Required action: Among the records that follow, set down only the lines from the one containing "Image resolution: width=1092" to the one containing "Given: Click the clock icon on 航班状态", both included, exactly.
◇ ◇ ◇ ◇
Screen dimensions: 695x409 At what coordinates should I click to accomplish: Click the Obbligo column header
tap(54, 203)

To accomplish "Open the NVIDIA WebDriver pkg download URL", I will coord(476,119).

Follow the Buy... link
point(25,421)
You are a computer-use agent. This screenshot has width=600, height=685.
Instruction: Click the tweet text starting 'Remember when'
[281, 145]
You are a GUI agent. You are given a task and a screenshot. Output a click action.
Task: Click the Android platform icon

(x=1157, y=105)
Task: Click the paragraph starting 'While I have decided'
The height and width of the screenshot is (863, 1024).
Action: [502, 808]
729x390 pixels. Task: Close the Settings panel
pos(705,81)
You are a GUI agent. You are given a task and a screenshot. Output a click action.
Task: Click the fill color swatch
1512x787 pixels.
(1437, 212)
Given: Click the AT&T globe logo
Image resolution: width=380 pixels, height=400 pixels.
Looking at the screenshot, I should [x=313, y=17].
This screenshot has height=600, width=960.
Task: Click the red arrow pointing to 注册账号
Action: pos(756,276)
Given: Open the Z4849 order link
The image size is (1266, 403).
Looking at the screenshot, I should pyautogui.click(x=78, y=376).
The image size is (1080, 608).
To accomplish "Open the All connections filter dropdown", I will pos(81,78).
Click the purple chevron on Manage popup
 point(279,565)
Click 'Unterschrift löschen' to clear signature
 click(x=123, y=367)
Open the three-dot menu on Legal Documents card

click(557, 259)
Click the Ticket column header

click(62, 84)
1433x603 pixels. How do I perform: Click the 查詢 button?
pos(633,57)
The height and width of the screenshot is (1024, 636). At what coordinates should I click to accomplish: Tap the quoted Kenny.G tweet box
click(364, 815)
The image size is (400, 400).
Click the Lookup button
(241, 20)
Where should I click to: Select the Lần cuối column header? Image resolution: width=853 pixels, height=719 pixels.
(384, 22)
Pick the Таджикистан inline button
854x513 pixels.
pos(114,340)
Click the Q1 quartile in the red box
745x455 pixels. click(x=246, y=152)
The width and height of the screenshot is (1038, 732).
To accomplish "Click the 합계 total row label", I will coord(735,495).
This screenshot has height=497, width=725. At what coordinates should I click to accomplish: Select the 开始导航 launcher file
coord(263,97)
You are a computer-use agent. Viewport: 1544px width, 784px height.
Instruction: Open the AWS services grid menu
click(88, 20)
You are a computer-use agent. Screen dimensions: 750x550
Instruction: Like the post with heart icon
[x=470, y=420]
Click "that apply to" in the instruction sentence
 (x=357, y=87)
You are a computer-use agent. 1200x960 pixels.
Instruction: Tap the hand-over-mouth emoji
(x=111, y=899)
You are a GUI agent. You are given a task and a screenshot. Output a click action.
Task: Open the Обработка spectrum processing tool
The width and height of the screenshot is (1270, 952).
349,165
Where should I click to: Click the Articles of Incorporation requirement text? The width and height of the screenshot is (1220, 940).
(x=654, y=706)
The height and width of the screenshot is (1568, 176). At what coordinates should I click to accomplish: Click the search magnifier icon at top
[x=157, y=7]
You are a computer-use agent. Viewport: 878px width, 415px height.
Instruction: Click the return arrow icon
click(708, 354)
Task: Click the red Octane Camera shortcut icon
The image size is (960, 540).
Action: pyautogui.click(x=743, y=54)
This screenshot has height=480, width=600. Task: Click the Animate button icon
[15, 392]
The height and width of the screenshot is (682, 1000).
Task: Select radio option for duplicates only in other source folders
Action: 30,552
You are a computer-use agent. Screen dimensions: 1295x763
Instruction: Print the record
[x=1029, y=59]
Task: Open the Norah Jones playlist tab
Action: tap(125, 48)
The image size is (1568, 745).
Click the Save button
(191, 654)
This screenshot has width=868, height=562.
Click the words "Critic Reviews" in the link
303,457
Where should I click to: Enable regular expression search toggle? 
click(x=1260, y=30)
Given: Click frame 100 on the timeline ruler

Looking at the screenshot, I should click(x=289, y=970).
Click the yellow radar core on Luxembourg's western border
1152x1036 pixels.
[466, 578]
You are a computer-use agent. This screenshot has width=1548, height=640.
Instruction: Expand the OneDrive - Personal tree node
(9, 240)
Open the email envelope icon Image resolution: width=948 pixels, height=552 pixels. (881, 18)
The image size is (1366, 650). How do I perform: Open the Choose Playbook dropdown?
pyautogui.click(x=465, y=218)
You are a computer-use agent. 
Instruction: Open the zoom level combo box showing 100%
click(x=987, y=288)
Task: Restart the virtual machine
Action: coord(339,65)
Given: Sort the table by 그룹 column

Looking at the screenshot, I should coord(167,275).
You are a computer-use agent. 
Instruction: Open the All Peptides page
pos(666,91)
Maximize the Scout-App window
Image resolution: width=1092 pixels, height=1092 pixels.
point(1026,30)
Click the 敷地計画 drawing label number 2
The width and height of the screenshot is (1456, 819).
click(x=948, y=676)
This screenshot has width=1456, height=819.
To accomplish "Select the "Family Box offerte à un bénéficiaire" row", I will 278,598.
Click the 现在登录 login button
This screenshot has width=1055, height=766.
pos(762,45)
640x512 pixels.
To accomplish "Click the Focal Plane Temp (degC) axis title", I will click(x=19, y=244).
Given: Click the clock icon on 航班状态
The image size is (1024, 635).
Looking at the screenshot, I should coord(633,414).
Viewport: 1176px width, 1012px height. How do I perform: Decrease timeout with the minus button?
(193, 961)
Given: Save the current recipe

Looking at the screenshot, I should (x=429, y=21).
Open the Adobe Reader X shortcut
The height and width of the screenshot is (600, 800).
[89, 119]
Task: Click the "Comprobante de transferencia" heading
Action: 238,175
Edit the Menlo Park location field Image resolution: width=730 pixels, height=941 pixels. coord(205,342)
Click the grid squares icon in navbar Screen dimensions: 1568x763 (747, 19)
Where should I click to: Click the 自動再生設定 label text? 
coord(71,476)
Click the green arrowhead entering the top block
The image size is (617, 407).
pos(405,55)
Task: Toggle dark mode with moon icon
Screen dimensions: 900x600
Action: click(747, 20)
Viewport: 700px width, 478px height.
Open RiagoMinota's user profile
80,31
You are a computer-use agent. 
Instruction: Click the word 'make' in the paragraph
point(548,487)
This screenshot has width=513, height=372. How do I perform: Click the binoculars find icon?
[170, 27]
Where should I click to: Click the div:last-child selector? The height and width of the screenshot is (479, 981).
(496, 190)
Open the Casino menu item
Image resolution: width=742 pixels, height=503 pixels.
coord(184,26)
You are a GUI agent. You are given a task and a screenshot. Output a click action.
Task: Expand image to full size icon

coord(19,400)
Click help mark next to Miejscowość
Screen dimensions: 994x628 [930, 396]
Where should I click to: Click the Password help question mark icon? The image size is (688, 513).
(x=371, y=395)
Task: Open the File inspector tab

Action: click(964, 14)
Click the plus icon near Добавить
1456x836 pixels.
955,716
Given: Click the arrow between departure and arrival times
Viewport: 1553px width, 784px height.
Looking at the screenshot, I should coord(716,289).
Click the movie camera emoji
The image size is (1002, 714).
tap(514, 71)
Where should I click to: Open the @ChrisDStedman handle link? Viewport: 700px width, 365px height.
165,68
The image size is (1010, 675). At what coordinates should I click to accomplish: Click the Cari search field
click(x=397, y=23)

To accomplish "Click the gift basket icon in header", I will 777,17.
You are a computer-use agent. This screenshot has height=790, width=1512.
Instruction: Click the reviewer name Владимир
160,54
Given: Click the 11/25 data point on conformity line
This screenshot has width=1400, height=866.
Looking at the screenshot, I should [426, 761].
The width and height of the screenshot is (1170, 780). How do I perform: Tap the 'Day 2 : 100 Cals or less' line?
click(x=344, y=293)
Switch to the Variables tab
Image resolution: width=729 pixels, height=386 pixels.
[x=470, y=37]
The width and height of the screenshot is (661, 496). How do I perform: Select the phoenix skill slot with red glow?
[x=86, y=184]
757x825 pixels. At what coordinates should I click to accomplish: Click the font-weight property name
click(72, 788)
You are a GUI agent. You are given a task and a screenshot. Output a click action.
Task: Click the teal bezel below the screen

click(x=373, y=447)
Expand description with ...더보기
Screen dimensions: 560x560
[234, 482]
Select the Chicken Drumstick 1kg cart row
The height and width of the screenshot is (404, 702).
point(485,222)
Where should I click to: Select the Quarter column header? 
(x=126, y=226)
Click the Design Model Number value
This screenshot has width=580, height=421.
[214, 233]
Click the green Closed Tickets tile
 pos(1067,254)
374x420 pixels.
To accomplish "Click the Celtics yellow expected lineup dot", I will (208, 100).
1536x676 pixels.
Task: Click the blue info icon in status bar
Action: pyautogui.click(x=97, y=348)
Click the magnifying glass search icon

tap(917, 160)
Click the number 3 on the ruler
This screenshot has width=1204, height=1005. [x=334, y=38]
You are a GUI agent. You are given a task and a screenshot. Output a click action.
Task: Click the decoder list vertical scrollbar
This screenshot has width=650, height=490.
◇ ◇ ◇ ◇
Result:
Image resolution: width=1092 pixels, height=1092 pixels.
point(1026,30)
Click the 敷地計画 drawing label number 2
The width and height of the screenshot is (1456, 819).
click(x=948, y=676)
This screenshot has width=1456, height=819.
To accomplish "Select the "Family Box offerte à un bénéficiaire" row", I will 278,598.
Click the 现在登录 login button
This screenshot has width=1055, height=766.
pos(762,45)
640x512 pixels.
To accomplish "Click the Focal Plane Temp (degC) axis title", I will click(x=19, y=244).
Given: Click the clock icon on 航班状态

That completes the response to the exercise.